··· Source material ···

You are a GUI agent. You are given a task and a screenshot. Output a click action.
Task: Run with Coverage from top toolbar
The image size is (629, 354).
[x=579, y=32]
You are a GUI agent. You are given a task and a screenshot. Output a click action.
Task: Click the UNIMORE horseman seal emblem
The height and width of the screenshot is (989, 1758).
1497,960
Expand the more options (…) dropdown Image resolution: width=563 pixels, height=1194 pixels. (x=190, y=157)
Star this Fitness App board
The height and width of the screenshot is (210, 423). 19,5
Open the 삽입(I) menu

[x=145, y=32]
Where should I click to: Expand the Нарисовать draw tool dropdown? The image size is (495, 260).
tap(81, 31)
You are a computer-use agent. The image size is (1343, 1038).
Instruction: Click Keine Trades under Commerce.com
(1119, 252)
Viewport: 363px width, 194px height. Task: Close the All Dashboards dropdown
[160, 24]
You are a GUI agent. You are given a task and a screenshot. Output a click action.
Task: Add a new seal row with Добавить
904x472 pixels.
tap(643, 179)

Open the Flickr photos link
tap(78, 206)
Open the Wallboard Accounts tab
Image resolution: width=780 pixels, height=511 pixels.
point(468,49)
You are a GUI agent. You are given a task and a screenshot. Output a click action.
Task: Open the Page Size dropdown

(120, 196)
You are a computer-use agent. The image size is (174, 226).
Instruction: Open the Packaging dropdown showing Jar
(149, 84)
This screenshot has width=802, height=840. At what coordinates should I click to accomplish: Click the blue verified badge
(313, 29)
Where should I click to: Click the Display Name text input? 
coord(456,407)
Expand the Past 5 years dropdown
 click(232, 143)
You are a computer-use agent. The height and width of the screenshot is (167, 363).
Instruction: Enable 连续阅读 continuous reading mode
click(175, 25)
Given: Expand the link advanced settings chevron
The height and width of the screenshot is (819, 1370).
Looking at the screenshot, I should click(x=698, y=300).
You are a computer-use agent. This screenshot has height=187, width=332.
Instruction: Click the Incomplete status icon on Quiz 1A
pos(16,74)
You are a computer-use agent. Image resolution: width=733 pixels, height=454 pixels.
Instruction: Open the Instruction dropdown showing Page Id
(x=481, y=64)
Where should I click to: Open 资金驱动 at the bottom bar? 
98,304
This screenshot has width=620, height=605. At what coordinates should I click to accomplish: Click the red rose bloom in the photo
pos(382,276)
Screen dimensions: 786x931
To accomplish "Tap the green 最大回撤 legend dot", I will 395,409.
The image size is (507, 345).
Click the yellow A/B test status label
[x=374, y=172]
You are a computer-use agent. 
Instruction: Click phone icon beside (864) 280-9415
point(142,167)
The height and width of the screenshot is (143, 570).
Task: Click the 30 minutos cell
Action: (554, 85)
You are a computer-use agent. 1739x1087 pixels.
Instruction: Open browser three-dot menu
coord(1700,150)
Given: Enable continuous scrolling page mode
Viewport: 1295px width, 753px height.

···

Reproduce, unchanged and line for line, the stretch of the entries above from their very first line through the line containing "tap(78, 206)", including both of those lines.

You are a GUI agent. You are given a task and a screenshot. Output a click action.
Task: Run with Coverage from top toolbar
The image size is (629, 354).
[x=579, y=32]
You are a GUI agent. You are given a task and a screenshot. Output a click action.
Task: Click the UNIMORE horseman seal emblem
The height and width of the screenshot is (989, 1758).
1497,960
Expand the more options (…) dropdown Image resolution: width=563 pixels, height=1194 pixels. (x=190, y=157)
Star this Fitness App board
The height and width of the screenshot is (210, 423). 19,5
Open the 삽입(I) menu

[x=145, y=32]
Where should I click to: Expand the Нарисовать draw tool dropdown? The image size is (495, 260).
tap(81, 31)
You are a computer-use agent. The image size is (1343, 1038).
Instruction: Click Keine Trades under Commerce.com
(1119, 252)
Viewport: 363px width, 194px height. Task: Close the All Dashboards dropdown
[160, 24]
You are a GUI agent. You are given a task and a screenshot. Output a click action.
Task: Add a new seal row with Добавить
904x472 pixels.
tap(643, 179)

Open the Flickr photos link
tap(78, 206)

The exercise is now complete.